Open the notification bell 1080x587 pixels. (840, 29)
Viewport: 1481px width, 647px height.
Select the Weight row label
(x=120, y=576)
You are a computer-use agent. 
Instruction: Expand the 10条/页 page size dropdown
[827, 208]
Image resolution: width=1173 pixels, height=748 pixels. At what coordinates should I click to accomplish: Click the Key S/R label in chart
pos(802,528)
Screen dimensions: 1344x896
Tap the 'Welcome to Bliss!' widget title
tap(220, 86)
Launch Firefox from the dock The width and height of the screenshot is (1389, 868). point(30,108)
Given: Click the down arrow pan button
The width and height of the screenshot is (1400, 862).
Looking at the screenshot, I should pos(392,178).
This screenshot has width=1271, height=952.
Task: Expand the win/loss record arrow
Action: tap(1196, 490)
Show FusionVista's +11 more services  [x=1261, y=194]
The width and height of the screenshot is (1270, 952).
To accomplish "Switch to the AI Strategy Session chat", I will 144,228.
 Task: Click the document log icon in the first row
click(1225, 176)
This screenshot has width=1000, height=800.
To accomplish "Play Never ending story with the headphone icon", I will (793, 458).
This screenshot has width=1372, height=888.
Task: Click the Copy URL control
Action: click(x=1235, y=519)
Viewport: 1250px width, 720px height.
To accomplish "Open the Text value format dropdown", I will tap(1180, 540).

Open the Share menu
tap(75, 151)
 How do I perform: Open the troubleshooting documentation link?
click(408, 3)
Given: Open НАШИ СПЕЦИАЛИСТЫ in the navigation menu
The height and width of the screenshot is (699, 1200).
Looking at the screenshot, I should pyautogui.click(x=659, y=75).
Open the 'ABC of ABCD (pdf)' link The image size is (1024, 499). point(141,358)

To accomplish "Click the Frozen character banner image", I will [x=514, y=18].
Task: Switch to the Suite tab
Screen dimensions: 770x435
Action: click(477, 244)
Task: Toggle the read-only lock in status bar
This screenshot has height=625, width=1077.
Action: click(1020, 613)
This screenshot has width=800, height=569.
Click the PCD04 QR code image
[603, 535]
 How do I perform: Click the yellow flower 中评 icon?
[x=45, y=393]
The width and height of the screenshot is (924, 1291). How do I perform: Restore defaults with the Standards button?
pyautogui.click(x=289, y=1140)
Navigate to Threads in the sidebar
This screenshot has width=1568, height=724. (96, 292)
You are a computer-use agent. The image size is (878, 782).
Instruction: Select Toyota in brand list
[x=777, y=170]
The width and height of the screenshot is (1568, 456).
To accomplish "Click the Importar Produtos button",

**Problem to solve**
Present every line of the entries above as a numbered list, leaving out the blank lines.

**Exercise answer**
1. Open the notification bell 1080x587 pixels. (840, 29)
2. Viewport: 1481px width, 647px height.
3. Select the Weight row label
4. (x=120, y=576)
5. You are a computer-use agent. 
6. Instruction: Expand the 10条/页 page size dropdown
7. [827, 208]
8. Image resolution: width=1173 pixels, height=748 pixels. At what coordinates should I click to accomplish: Click the Key S/R label in chart
9. pos(802,528)
10. Screen dimensions: 1344x896
11. Tap the 'Welcome to Bliss!' widget title
12. tap(220, 86)
13. Launch Firefox from the dock The width and height of the screenshot is (1389, 868). point(30,108)
14. Given: Click the down arrow pan button
15. The width and height of the screenshot is (1400, 862).
16. Looking at the screenshot, I should pos(392,178).
17. This screenshot has width=1271, height=952.
18. Task: Expand the win/loss record arrow
19. Action: tap(1196, 490)
20. Show FusionVista's +11 more services  [x=1261, y=194]
21. The width and height of the screenshot is (1270, 952).
22. To accomplish "Switch to the AI Strategy Session chat", I will 144,228.
23.  Task: Click the document log icon in the first row
24. click(1225, 176)
25. This screenshot has width=1000, height=800.
26. To accomplish "Play Never ending story with the headphone icon", I will (793, 458).
27. This screenshot has width=1372, height=888.
28. Task: Click the Copy URL control
29. Action: click(x=1235, y=519)
30. Viewport: 1250px width, 720px height.
31. To accomplish "Open the Text value format dropdown", I will tap(1180, 540).
32. Open the Share menu
33. tap(75, 151)
34.  How do I perform: Open the troubleshooting documentation link?
35. click(408, 3)
36. Given: Open НАШИ СПЕЦИАЛИСТЫ in the navigation menu
37. The height and width of the screenshot is (699, 1200).
38. Looking at the screenshot, I should pyautogui.click(x=659, y=75).
39. Open the 'ABC of ABCD (pdf)' link The image size is (1024, 499). point(141,358)
40. To accomplish "Click the Frozen character banner image", I will [x=514, y=18].
41. Task: Switch to the Suite tab
42. Screen dimensions: 770x435
43. Action: click(477, 244)
44. Task: Toggle the read-only lock in status bar
45. This screenshot has height=625, width=1077.
46. Action: click(1020, 613)
47. This screenshot has width=800, height=569.
48. Click the PCD04 QR code image
49. [603, 535]
50.  How do I perform: Click the yellow flower 中评 icon?
51. [x=45, y=393]
52. The width and height of the screenshot is (924, 1291). How do I perform: Restore defaults with the Standards button?
53. pyautogui.click(x=289, y=1140)
54. Navigate to Threads in the sidebar
55. This screenshot has width=1568, height=724. (96, 292)
56. You are a computer-use agent. The image size is (878, 782).
57. Instruction: Select Toyota in brand list
58. [x=777, y=170]
59. The width and height of the screenshot is (1568, 456).
60. To accomplish "Click the Importar Produtos button",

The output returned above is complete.